For most of the articles, Peng said, there was strong enough DNA present for him to match it with statistical certainty to a specific person. However, on those same articles he found evidence that indicated there was DNA present from other people. Brackman stressed that just knowing the garments had evidence of DNA from other people wasn’t enough. Who those people are, and how many different people might have left DNA behind, Brackman noted, could not be determined because there was not enough present to test.

Peng agreed, testifying that aside from the main contributors he was able to identify, there was not good enough DNA left behind by the other contributors to determine if any of it belonged to Miranda or Ruiz.

Daniel Cook, Ruiz’s lawyer, followed this same line of questioning, asking just one question during his cross-examination of Peng: “Is Ignacio Ruiz a source for any of the DNA?”

“No,” Peng said.

“OK. That’s all thanks,” Cook said.

After Peng, DeFerrari called his final witness of the day—Dr. Arnold Josselon, the forensic pathologist who performed the autopsies on both victims.

Josselon described in detail the injuries he found on each of the victims and the cause of death in each case. DeFerrari warned the families of the victims who were present that he would be showing pictures of the deceased, but they stayed in the room, wiping away tears, while he put up disturbing images from the autopsy. Josselon said that each of the men was shot at close range with a shotgun loaded with ammunition that contained birdshot, which left hundreds of small pellets embedded in the victims.

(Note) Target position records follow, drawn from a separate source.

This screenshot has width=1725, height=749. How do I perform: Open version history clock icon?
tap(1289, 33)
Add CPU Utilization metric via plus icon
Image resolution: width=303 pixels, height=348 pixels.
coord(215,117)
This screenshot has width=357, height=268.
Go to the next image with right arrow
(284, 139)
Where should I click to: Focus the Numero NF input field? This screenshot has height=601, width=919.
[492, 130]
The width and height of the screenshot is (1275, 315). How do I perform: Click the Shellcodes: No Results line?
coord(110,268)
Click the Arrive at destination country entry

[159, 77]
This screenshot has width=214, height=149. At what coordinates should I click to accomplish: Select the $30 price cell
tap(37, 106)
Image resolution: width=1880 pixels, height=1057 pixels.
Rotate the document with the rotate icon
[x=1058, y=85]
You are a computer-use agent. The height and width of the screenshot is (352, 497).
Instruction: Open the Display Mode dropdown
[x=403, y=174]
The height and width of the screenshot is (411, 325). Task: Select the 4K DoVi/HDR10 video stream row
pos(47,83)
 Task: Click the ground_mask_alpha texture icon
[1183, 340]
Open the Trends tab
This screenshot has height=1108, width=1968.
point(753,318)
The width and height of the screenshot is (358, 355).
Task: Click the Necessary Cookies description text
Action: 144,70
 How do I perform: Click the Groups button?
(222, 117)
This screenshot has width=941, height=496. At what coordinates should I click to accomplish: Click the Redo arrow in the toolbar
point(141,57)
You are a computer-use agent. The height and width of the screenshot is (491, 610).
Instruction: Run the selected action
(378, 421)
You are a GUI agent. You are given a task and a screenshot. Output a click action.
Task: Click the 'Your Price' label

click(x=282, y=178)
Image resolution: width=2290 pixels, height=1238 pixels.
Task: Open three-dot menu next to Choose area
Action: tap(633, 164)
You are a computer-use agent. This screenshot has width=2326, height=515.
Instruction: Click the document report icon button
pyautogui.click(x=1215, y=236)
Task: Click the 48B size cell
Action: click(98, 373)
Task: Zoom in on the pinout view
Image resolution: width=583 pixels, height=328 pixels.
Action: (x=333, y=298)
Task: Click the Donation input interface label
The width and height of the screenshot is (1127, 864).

Ahmed had a large shotgun wound, two inches in diameter, to his right shoulder and a shotgun wound to the right side of his neck that caused him to die from blood loss, Josselon said. “He actually bled to death from the small pellets injuring blood vessels on the right side of the neck,” Josselon said.

Garcia-Pena died from a “large, fatal gunshot wound of his head,” Josselon said.

Ruiz looked straight down at his lap throughout Josselon’s testimony, while Miranda glanced on and off at the screen where DeFerrari was projecting the photographs.

Brackman and Cook declined to cross-examine Josselon. The trial will continue Tuesday morning at 9 am.